**Selected text**

****

There are two options for the Flames at the deadline: buy, or stand pat. Considering just how close the team could be to winning a Stanley Cup, though, it’s pretty difficult to see them doing something other than making an attempt to make their team better for a postseason run.
One avenue they could pursue would be to get a new forward to bolster their ranks – and someone they’re very familiar with just might be on the market. So, does it make sense for the Flames to trade for Micheal Ferland?
While the Flames have been linked to Ferland, they aren’t alone. It makes sense, though: Ferland exhibits a lot of desirable traits in a hockey player, especially for a playoff run. Not only is he pretty much the epitome of toughness, but he can score, as well – and we’ve already seen him so effective in one playoff series that he was a major factor in ensuring his team’s victory.
Assuming the Hurricanes – themselves a bubble team who may want to keep Ferland, even if they’re unable to re-sign him – do trade him, then they should have a lot of suitors.

****

**Dataset excerpt**
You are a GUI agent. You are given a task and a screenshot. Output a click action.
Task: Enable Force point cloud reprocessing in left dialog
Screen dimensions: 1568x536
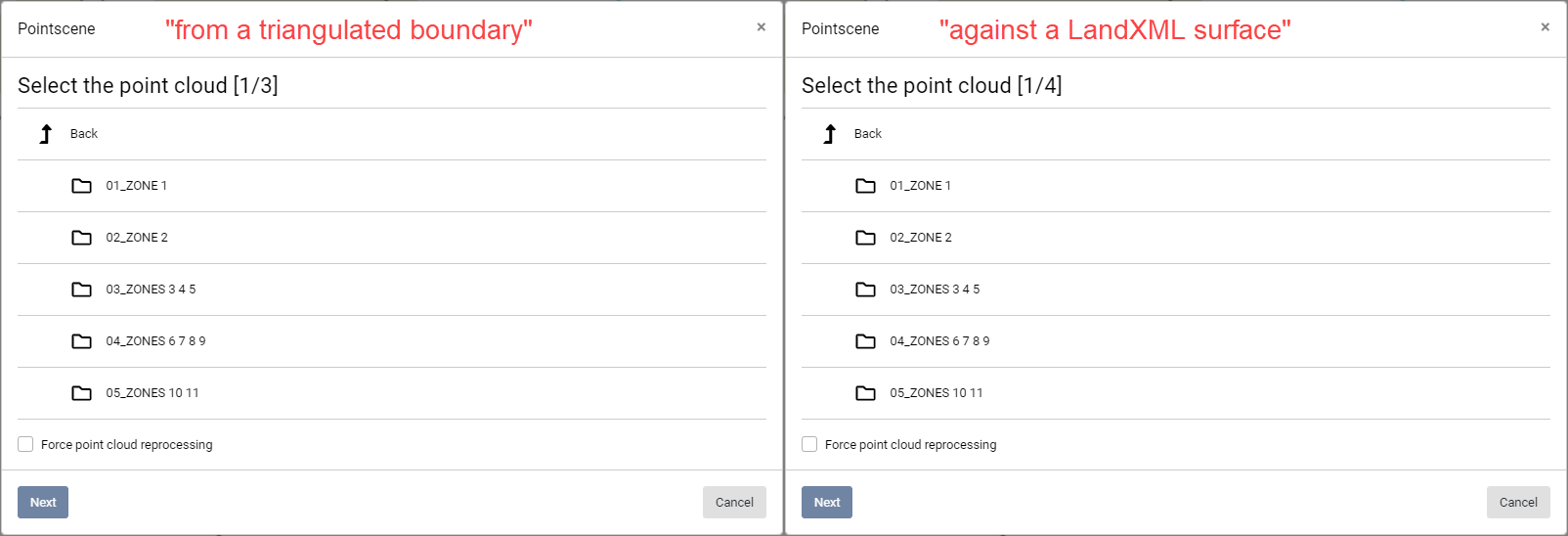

****

**Things to do**
1. Reproduce the passage of the Flames trade article starting with "One avenue they" and going on through "his team’s victory.".
2. Write the next part of the article on the Flames and Micheal Ferland, picking up after its final sentence.
The material stands apart from the Flames text and is not part of it.

**Results for each task**
1.
One avenue they could pursue would be to get a new forward to bolster their ranks – and someone they’re very familiar with just might be on the market. So, does it make sense for the Flames to trade for Micheal Ferland?
While the Flames have been linked to Ferland, they aren’t alone. It makes sense, though: Ferland exhibits a lot of desirable traits in a hockey player, especially for a playoff run. Not only is he pretty much the epitome of toughness, but he can score, as well – and we’ve already seen him so effective in one playoff series that he was a major factor in ensuring his team’s victory.

2.
That poses a couple of problems for the Flames:
- If multiple teams are interested in Ferland, then there will be a bidding war for his services. That’ll drive the price up. The Flames do not exactly have a lot of assets to spend at this stage.
- Ferland would, at absolute best, be a middle six player on the Flames. Is it worth it to get into a bidding war for someone who may very well just end up on the third line?
If the Flames have limited assets to spend, and are able to swing a deal for a higher calibre player (say, someone who isn’t as physical, but is a stronger scorer – someone Matthew Tkachuk would probably need on his line), then why not focus those assets on a player who can upgrade the top six in a meaningful way, rather than a tweener?
One of Ferland’s problems is that while he can score, he can’t drive play on his own. He scored 41 points in 77 games with the Flames in 2017-18, but that was when he was playing on a line with Johnny Gaudreau (84 points that year) and Sean Monahan (74 points). He would not be going back to that line – not with Elias Lindholm, a player capable of keeping up with Monahan offensively, present.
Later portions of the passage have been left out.